步驟 3：在 LangChain 或 Next.js 中呼叫

現在，當你的後端收到使用者的搜尋時，你只需要打這支 RPC 即可：

import { createClient } from '@supabase/supabase-js';
import { OpenAIEmbeddings } from 'langchain/embeddings/openai';

const supabase = createClient(process.env.SUPABASE_URL!, process.env.SUPABASE_SERVICE_ROLE_KEY!);
const embeddings = new OpenAIEmbeddings();

async function performHybridSearch(question: string) {
  // 1. 把問題轉成向量
  const queryEmbedding = await embeddings.embedQuery(question);

  // 2. 呼叫我們剛剛寫的混合搜尋 RPC
  const { data, error } = await supabase.rpc('match_documents_hybrid', {
    query_embedding: queryEmbedding, // 餵給語意搜尋
    query_text: question,            // 餵給關鍵字搜尋
    match_count: 5,                  // 最終只要前 5 名
    full_text_weight: 1.2,           // 假設你覺得關鍵字比較重要，可以調高權重
    semantic_weight: 1.0
  });

  if (error) {
    console.error("搜尋失敗:", error);
    return [];
  }

  return data;
}

4. 進階武器：Cohere Rerank

如果你覺得自己寫 SQL 來合併分數太麻煩，或是分數計算不夠準確。
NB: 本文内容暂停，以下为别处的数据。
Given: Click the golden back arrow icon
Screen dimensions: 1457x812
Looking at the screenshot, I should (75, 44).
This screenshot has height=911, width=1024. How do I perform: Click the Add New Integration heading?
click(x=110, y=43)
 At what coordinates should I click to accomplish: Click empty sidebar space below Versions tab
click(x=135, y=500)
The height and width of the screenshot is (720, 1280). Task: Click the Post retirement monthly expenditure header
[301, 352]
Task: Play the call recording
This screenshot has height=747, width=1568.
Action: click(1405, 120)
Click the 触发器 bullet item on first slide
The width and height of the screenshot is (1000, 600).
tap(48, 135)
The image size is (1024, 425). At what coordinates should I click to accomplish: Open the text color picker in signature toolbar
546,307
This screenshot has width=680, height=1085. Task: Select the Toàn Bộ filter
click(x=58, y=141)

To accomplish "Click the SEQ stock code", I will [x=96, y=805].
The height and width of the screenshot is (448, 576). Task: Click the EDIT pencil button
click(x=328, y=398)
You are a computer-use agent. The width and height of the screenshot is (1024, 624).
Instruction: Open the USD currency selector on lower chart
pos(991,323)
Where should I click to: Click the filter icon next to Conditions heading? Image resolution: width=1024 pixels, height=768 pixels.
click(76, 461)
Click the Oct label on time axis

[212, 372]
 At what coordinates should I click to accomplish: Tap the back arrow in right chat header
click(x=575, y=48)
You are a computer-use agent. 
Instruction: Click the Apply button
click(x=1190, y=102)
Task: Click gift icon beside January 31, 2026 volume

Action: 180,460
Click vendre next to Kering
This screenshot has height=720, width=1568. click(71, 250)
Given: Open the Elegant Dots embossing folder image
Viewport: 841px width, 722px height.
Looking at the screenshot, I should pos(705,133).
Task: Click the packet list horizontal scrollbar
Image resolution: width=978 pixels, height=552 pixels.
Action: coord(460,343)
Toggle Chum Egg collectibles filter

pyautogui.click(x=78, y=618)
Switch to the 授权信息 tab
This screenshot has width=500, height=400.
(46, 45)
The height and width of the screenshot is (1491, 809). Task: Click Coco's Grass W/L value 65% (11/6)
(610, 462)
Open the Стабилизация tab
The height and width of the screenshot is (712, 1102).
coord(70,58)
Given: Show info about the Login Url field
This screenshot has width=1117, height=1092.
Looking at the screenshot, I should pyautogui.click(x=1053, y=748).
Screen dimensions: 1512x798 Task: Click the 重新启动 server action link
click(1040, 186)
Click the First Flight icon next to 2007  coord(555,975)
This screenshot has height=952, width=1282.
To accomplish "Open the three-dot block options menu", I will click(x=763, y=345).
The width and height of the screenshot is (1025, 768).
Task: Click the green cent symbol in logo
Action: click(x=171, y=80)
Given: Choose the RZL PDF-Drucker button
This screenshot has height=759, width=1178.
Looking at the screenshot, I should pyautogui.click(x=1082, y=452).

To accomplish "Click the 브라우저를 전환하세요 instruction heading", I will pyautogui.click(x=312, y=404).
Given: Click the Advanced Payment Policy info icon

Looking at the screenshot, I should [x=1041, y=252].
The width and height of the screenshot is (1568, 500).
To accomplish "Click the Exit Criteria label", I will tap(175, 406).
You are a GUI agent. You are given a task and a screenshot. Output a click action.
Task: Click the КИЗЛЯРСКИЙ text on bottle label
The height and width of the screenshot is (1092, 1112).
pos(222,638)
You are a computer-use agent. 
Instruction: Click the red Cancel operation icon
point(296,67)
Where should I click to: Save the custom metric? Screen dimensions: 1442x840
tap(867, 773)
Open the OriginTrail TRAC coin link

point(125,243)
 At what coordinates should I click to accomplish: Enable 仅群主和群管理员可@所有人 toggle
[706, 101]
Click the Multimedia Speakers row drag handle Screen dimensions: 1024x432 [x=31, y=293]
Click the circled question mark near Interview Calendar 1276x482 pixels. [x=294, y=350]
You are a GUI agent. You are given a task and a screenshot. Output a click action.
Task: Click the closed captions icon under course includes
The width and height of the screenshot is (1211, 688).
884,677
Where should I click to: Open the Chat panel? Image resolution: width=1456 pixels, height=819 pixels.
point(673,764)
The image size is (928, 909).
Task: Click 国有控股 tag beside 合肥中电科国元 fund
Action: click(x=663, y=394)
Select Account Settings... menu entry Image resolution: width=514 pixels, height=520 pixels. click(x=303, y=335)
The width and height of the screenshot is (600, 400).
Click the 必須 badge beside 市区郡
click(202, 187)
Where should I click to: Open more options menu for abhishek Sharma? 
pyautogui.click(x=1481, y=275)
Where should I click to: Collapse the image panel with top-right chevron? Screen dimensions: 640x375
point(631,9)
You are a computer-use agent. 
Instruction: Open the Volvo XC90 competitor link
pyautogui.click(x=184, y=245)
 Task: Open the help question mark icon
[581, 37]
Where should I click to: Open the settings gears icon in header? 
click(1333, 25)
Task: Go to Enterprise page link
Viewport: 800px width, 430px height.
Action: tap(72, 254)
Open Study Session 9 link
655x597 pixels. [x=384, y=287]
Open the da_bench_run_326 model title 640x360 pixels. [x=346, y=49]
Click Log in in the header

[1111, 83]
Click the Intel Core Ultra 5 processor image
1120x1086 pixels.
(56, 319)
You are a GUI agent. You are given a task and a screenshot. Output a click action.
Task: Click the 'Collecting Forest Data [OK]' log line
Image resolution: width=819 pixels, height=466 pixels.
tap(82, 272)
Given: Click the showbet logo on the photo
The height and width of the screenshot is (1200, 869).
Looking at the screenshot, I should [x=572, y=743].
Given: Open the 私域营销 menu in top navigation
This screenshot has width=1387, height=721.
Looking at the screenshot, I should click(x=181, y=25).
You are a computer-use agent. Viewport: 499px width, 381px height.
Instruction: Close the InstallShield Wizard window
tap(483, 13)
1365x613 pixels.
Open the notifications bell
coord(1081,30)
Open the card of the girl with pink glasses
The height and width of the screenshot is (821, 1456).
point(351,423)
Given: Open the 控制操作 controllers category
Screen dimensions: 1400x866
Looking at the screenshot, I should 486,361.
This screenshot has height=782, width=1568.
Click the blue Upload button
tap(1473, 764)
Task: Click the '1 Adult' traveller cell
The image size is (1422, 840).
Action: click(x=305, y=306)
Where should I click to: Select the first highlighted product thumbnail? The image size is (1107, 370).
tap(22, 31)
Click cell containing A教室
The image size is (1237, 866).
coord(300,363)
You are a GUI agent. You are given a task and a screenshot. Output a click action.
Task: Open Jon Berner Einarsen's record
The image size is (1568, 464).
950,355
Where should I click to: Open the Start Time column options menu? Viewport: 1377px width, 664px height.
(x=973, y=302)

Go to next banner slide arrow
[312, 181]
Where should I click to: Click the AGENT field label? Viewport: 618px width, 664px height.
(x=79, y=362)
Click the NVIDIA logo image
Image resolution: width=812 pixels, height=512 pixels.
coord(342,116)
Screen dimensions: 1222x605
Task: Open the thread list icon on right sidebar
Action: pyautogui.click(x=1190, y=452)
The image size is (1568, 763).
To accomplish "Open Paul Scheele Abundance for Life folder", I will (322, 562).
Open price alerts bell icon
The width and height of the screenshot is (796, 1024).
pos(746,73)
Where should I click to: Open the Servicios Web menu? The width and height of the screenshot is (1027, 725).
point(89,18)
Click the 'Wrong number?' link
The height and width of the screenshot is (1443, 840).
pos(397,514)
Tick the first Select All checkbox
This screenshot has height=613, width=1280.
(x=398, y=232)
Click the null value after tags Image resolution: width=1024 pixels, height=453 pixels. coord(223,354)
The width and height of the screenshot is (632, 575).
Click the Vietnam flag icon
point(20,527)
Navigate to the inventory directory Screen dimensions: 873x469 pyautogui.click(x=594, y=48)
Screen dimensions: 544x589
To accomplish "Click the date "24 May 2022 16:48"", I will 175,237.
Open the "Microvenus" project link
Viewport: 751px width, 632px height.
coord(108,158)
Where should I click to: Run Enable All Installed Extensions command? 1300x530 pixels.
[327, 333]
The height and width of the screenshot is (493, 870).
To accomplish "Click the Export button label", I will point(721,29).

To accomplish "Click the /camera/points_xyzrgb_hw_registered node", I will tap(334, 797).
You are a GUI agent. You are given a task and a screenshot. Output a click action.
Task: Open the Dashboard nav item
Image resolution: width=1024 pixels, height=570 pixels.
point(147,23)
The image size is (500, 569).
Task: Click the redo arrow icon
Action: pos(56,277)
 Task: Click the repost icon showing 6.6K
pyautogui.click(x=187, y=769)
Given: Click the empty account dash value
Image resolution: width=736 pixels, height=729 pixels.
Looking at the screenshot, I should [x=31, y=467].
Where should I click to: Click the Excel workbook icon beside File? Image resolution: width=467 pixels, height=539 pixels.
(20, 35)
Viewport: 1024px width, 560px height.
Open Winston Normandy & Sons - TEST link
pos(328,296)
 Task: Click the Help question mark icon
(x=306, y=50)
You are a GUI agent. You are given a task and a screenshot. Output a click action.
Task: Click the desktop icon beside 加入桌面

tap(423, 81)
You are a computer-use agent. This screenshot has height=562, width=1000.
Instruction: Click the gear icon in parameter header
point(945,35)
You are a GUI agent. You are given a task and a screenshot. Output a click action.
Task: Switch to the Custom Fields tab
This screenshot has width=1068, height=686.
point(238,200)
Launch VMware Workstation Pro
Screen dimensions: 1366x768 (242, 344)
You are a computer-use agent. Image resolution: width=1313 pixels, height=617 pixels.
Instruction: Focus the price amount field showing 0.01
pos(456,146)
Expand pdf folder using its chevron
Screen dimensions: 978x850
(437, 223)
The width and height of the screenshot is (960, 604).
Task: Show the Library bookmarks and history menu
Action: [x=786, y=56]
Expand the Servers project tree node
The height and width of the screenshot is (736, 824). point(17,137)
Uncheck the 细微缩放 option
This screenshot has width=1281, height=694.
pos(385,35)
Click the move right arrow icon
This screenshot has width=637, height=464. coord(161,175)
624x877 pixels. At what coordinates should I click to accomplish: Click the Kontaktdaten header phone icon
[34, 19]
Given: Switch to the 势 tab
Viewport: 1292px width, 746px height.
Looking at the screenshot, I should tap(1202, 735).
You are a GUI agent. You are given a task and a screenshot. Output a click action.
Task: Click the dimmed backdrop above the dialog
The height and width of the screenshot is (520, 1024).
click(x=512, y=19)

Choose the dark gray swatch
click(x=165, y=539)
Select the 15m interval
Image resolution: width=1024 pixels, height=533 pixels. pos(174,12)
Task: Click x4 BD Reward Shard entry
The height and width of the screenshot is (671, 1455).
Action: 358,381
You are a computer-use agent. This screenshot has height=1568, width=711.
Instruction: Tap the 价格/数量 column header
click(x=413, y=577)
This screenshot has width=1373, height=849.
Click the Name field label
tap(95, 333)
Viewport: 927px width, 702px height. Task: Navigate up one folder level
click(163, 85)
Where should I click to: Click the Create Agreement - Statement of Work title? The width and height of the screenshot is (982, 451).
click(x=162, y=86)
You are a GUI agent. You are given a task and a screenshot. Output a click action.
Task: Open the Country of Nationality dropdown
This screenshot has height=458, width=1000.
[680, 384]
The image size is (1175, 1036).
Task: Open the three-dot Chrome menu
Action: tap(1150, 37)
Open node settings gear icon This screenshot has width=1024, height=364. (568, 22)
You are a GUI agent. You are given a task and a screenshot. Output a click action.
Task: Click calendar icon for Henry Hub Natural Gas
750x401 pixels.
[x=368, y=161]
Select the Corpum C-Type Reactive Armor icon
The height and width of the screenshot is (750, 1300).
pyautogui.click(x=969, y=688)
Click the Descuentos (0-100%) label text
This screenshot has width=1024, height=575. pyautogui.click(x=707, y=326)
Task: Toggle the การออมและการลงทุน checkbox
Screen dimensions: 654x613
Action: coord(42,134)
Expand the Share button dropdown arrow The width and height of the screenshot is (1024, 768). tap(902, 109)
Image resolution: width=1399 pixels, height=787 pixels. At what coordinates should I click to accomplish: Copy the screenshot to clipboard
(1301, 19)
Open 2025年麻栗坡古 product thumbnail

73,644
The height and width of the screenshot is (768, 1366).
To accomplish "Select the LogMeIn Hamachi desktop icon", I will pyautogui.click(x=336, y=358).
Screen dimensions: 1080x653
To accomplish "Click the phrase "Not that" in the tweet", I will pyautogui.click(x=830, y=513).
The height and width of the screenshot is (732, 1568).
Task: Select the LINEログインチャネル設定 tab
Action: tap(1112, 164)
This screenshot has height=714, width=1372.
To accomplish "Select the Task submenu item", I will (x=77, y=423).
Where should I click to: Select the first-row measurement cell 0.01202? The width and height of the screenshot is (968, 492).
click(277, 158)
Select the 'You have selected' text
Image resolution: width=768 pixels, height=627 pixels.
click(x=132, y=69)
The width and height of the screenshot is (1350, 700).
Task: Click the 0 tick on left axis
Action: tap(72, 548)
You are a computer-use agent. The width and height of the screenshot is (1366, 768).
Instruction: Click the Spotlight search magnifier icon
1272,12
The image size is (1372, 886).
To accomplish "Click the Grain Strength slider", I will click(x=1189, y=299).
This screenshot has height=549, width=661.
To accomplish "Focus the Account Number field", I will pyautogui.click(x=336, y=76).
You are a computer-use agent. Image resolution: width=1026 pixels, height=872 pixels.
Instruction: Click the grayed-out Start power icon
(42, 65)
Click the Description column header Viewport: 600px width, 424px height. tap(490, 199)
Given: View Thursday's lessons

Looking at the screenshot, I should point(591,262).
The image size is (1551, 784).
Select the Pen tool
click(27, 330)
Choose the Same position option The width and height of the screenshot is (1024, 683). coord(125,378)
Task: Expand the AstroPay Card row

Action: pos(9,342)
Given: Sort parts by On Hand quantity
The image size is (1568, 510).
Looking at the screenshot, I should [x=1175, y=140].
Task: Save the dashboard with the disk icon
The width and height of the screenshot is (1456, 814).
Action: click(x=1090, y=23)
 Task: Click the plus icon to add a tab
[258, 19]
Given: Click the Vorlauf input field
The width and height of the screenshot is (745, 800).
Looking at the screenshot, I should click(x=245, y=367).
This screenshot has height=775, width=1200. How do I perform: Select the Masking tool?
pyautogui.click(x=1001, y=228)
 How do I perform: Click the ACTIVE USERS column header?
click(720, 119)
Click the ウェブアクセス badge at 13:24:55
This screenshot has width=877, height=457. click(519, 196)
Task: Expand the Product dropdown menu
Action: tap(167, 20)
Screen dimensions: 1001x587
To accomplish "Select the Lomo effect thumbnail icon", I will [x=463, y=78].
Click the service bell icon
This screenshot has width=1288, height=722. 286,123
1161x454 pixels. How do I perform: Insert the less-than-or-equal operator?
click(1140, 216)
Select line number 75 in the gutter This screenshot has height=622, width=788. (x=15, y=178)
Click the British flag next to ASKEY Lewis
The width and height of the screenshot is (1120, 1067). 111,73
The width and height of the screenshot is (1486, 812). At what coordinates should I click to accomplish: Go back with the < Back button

業界還有一種更狂的玩法叫做 Rerank (重新排序)。

流程是這樣的：

你先用一般的向量搜尋抓出前 20 份最像的文件。
你把這 20 份文件，加上使用者的原始問題，一起丟給一個專門訓練來「打分數」的 AI 模型（例如業界最強的 Cohere Rerank 模型）。
這個 AI 讀完這 20 份文件後，會針對「哪一份文件真的能回答這個問題」，重新給予一個精準度極高的排序。
你取它排出來的前 3 份，再丟給 GPT 產生最終答案。

使用 LangChain 串接 Cohere Rerank 的範例：

import { CohereRerank } from "@langchain/cohere";
import { ContextualCompressionRetriever } from "langchain/retrievers/contextual_compression";

// 1. 設定你的基礎向量檢索器 (例如 pinecone 或 supabase)
const baseRetriever = vectorStore.asRetriever(20); // 抓 20 份

// 2. 設定 Cohere 的壓縮/重排器
const compressor = new CohereRerank({
  apiKey: process.env.COHERE_API_KEY,
  model: "rerank-multilingual-v2.0", // 支援中文！
  topN: 3 // 重排後只要前 3 份
});

// 3. 把他們組裝起來成為終極檢索器
const hybridRetriever = new ContextualCompressionRetriever({
  baseCompressor: compressor,
  baseRetriever: baseRetriever,
});

// 4. 執行搜尋！
const docs = await hybridRetriever.getRelevantDocuments("XG-999-Pro 的散熱規格是什麼？");

當你把 Hybrid Search 或 Rerank 導入你的系統後，你會發現 AI 的回答準確率會瞬間從 70% 飆升到 95% 以上。客戶再也不會抱怨「AI 為什麼連明顯的型號都找錯」了！這就是區分「玩具」與「商業級產品」的關鍵技術。